- [What you have to do] Taking the line with "Focus the Search input field" as the first and the line with "Given: Open the ATT Unit Meters dropdown" as the last, set down exactly every line in that range from the entries below, and no more.

╭─ Dataset records

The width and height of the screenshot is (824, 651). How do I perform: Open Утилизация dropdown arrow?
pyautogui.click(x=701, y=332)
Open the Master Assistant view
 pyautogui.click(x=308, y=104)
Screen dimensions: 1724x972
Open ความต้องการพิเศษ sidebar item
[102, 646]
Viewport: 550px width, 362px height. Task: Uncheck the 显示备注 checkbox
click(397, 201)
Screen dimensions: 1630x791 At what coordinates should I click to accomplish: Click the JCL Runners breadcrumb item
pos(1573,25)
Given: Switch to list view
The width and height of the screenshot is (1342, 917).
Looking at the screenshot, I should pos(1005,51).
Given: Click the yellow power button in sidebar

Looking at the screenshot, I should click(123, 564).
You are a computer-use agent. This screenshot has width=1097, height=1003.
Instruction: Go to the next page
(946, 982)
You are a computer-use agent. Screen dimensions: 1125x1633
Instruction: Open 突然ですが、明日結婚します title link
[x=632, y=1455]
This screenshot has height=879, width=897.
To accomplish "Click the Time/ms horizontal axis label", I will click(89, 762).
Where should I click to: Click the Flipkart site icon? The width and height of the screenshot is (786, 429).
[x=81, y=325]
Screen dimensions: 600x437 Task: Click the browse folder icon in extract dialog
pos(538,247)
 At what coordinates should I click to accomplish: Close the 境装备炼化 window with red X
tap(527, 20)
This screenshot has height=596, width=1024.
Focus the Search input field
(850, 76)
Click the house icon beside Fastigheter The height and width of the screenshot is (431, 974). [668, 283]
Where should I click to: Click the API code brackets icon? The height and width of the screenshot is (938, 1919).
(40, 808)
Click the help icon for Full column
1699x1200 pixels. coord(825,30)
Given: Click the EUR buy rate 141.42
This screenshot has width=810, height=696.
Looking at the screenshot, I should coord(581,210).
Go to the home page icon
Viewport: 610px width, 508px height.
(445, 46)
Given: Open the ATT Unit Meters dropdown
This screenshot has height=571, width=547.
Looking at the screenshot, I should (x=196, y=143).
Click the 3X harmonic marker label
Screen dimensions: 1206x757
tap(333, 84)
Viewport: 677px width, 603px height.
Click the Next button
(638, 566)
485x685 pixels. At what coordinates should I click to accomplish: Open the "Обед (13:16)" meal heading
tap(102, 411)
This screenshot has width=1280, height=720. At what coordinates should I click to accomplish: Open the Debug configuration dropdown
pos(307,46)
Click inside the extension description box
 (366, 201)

╰─

- [Result]
Focus the Search input field
(850, 76)
Click the house icon beside Fastigheter The height and width of the screenshot is (431, 974). [668, 283]
Where should I click to: Click the API code brackets icon? The height and width of the screenshot is (938, 1919).
(40, 808)
Click the help icon for Full column
1699x1200 pixels. coord(825,30)
Given: Click the EUR buy rate 141.42
This screenshot has width=810, height=696.
Looking at the screenshot, I should coord(581,210).
Go to the home page icon
Viewport: 610px width, 508px height.
(445, 46)
Given: Open the ATT Unit Meters dropdown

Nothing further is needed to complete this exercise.